| The Superior Court of New York City | Mar 15, 1860

Robertson, Justice.

I do not think the applicant in this case has obtained any lien on the funds in the hands of the receiver appointed in the actions brought to set aside the assignment made by the defendant, Sands & Paradise, to John Dean. As against all the world except creditors, proceeding directly to attack such assignment, John Dean is the owner of such assets, and the receiver is bound to pay them to him, unless a creditor intervene and commence a suit to vacate the assignment as against him.

The plaintiff, Conger, has only obtained such a lien as proceedings in a supplementary examination of a judgment *11debtor could give him, which is no more than such debtor could voluntarily give him, and he (the debtor) could not deprive Dean of his rights.

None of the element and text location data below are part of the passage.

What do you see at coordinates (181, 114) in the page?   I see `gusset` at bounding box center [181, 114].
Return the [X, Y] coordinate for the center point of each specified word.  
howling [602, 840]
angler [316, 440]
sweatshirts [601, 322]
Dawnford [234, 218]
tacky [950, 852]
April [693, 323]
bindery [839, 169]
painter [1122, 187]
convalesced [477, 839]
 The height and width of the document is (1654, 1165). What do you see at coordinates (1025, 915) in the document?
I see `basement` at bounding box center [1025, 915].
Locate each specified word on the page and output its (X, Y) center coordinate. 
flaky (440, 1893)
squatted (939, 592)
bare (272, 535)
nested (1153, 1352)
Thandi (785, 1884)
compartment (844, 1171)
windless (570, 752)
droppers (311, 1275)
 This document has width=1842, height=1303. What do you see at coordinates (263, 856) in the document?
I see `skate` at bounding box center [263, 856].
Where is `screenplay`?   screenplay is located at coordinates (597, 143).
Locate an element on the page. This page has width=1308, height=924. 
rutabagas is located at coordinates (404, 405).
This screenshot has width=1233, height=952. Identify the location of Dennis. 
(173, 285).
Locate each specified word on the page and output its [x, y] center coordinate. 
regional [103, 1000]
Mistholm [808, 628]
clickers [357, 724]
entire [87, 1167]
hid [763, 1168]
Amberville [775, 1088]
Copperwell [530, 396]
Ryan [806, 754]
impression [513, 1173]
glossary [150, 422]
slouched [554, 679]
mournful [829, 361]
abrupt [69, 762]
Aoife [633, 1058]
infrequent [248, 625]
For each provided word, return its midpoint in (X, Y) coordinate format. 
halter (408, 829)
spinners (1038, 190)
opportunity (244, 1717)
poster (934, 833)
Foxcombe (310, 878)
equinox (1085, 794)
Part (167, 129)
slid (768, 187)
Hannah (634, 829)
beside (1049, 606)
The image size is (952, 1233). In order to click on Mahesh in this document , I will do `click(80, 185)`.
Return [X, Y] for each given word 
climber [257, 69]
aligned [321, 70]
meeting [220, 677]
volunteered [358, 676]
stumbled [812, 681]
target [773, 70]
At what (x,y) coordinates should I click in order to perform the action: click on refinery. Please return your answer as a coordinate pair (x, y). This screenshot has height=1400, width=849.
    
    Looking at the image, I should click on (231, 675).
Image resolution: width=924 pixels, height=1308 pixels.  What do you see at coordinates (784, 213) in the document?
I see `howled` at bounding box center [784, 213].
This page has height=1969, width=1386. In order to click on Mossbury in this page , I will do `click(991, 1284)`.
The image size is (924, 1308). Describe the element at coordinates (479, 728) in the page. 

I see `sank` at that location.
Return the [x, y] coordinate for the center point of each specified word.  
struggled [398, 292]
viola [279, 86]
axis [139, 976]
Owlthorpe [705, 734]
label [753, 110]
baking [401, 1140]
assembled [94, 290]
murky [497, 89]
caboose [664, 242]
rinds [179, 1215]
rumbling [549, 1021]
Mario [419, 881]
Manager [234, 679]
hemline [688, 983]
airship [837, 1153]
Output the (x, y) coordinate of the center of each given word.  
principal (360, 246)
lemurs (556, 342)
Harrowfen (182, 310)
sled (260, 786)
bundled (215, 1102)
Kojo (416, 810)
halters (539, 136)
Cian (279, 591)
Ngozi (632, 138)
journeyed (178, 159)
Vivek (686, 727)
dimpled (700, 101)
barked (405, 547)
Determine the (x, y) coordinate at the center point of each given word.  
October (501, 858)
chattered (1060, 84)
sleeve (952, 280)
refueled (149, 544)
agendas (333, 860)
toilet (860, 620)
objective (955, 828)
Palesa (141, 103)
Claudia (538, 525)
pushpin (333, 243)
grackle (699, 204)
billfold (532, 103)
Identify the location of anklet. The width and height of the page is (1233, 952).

It is more than doubtful, too, whether he could acquire any lien in such proceedings until the appointment of a receiver was completed therein by the filing of his bond (Voorhies agt. Seymour, 26 Barb., 510) ; and such receiver was not appointed until after a lien was obtained in the other actions. (Edmonston agt. McLoud, 16 N. Y. Rep., 543.) I think, therefore, there is no ground for ordering a referee, as the applicant does not make out a prima facie case of lien.

The motion is denied, without costs.